Minister of Commerce, Protais Mitari said the government is looking at how to ask all coffee growers and dealers to group them-selves into cooperatives. He said that government aims at assisting cooperatives rather than one independent person.
Mitari insisted that Rwanda needs to increase the quantity of coffee it produces.
"There is a problem in production and we need to sit with OCIR-Café and see why!" he said. "We are yet to put much effort in growing coffee".
Rwanda exported more than 26 thousand tonnes of coffee last year and it earned Rwf 29 billions.
Emmanuel Maniragaba, production manager with the government's coffee umbrella OCIR-Café, said rwandan coffee may reduce in quantity this year but rise in quality.
"We need ten thousand tonnes of good coffee," he said.
Presently, Rwanda counts 79 coffee washing stations. Maniragaba said it should have at least 120 coffee washing stations by the end of this year and at least 240 by 2008.
But he said the country still lacks technicians to process good quality coffee, especially in the tasting process.
"We would love to have coffee tasters at every coffee washing station in the country but they are very few" said Maniragaba, hastening to add that OCIR-Café has plans to train many coffee tasters. There are about nine cuppers in the whole country and only two cupping stations.
One of those nine cuppers, Claire Kampeta, recently said that they are playing a critical role in processing good quality coffee.

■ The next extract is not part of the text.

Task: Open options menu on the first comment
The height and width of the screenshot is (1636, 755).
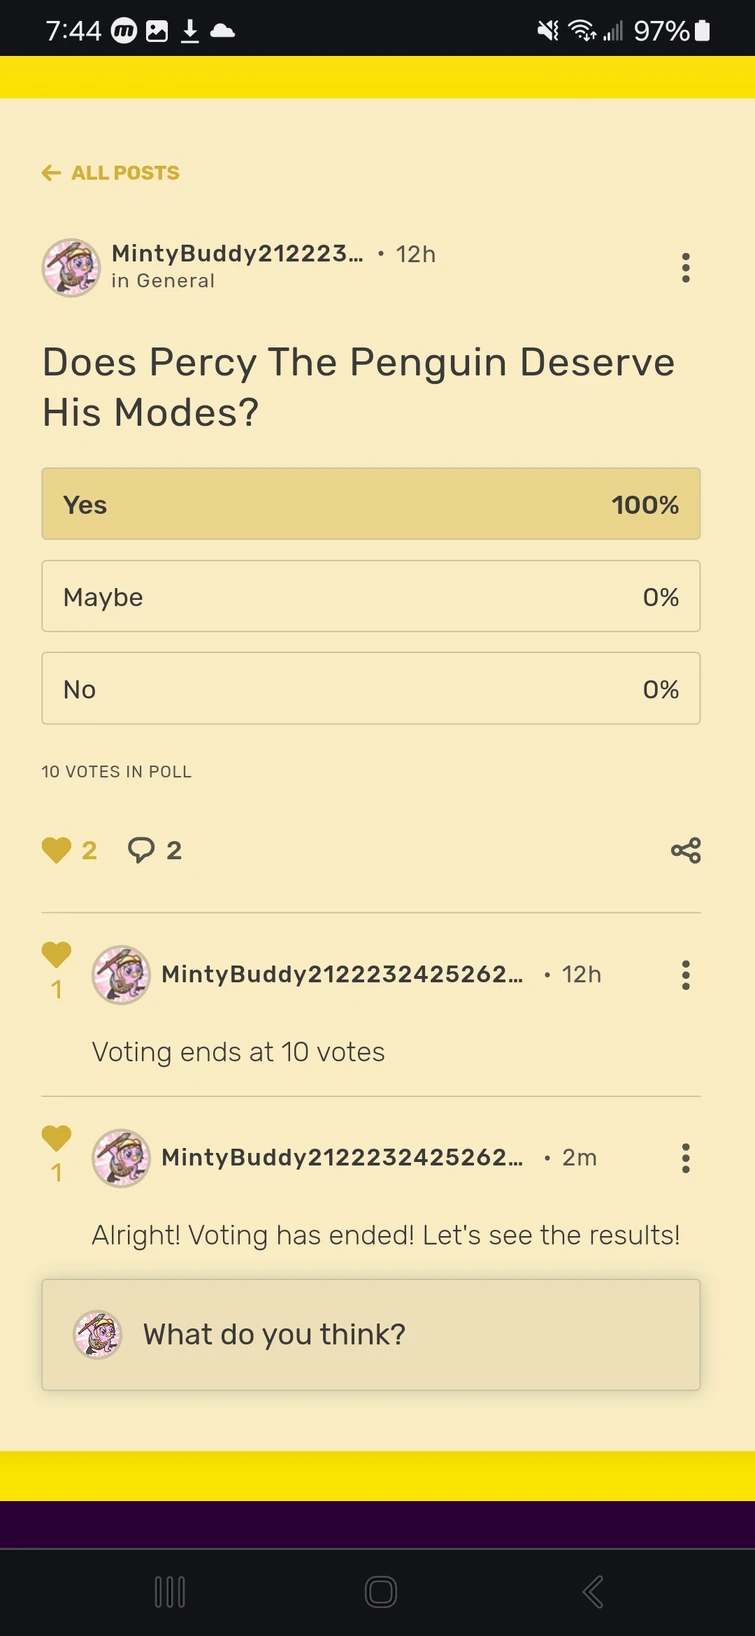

"The country is getting hard currencies because of cuppers," she said. "We used to sell our coffee without tasting it and clients were paying poorly to farmers".
SPREAD, a six year project funded by the US Agency for International Development (USAID) is currently working with private coffee cooperatives to improve the quality of coffee.
The project's director, Dr. Tim schilling, said SPREAD intends to include many farmers in its program.
"We have a strategy to help private cooperatives to control their coffee quality in different areas of the country," he said. "There are enough equipments we still have in our stores that can help." He said the project will work with coffee cooperatives in Western, Southern and Eastern provinces as well as the central region of the country.
Jean Baptiste Iyakaremye, a farmer from Rwamagana District, said he will call up on other farmers to stop harming coffee's quality. "We need to change the way we work in our cooperatives," he said. "We will sensitize farmers to bring their coffee to washing stations instead of washing them at home."Iyakaremye's plan while back in Rwamagana is also the greatest recommendation made by coffee stakeholders on Friday in Butare.